1
$\begingroup$

Let’s describe briefly the Michelson-Morley experiment in terms of single photons. A photon is launched by a laser from point A and meets the BS beam-splitter 50/50 in point B. Then it has two equal possibilities.

  1. to pass to screen S in some point D
  2. to be reflected to a mirror M above in point C, then back to point B or near it. Then it can pass straight down through the BS and not fall on the screen.
  3. It can also be reflected and go to the screen say also in point D One can adjust M position so as to observe the interference pattern from many photons on the screen S (this is done routinely in Michelson Morley experiment every time before rotating on 90 degrees).

Now as every photons interferes only with itself by Dirac, in Copenhagen interpretation the two possibilities ABD and ABCBD should interfere. But the path ABD is much shorter than ABCBD. So it turns out that one possibility should wait for the other to join in point D (e.g. it must be instantaneous on BCB which of course is nonsense). This problem also arises in DSE as the paths from the two holes to a point D (different from the center) on the screen are not equal. But by very little. In MME the difference is great. Also if we move M very far from BS the probability ABCBD would not be affected, whereas I am sure that after moving M beyond coherence length there would not be an interference pattern. Which is disagreement with Copenhagen.

* * *

_Work required_: In the post on the single-photon Michelson-Morley experiment, which path is stated to be much shorter than the other?

* * *

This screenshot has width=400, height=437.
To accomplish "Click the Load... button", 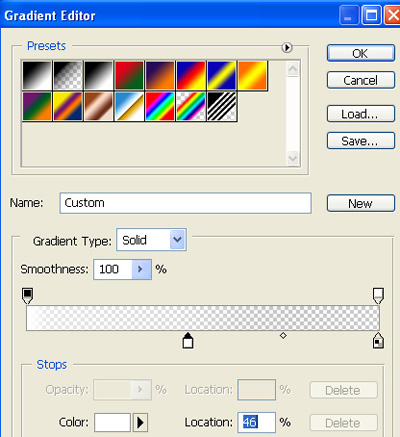I will pyautogui.click(x=361, y=114).
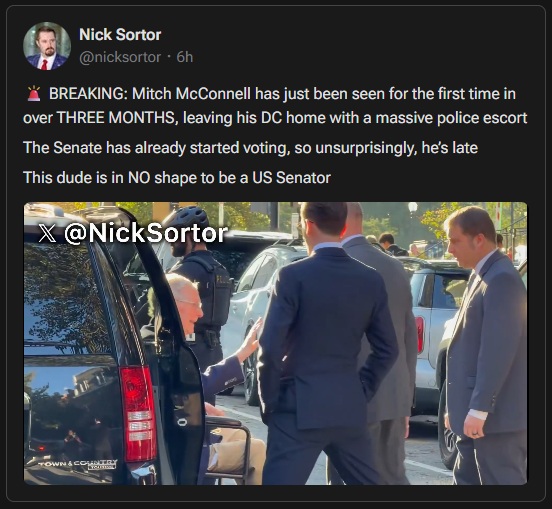The width and height of the screenshot is (552, 509).
Task: Click the 6h post timestamp
Action: click(185, 57)

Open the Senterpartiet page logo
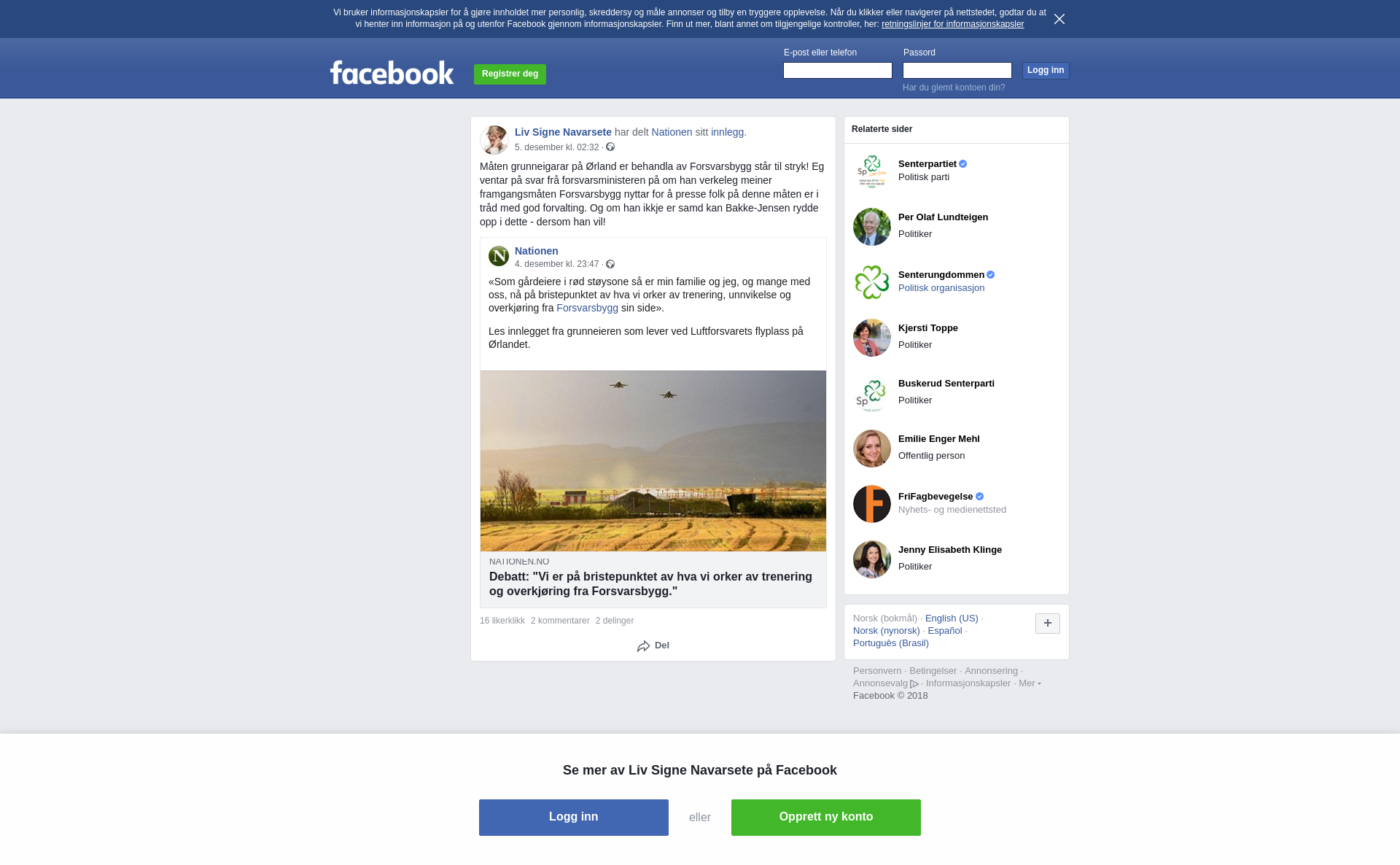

* * *

_Written response_: The path ABD is much shorter than ABCBD.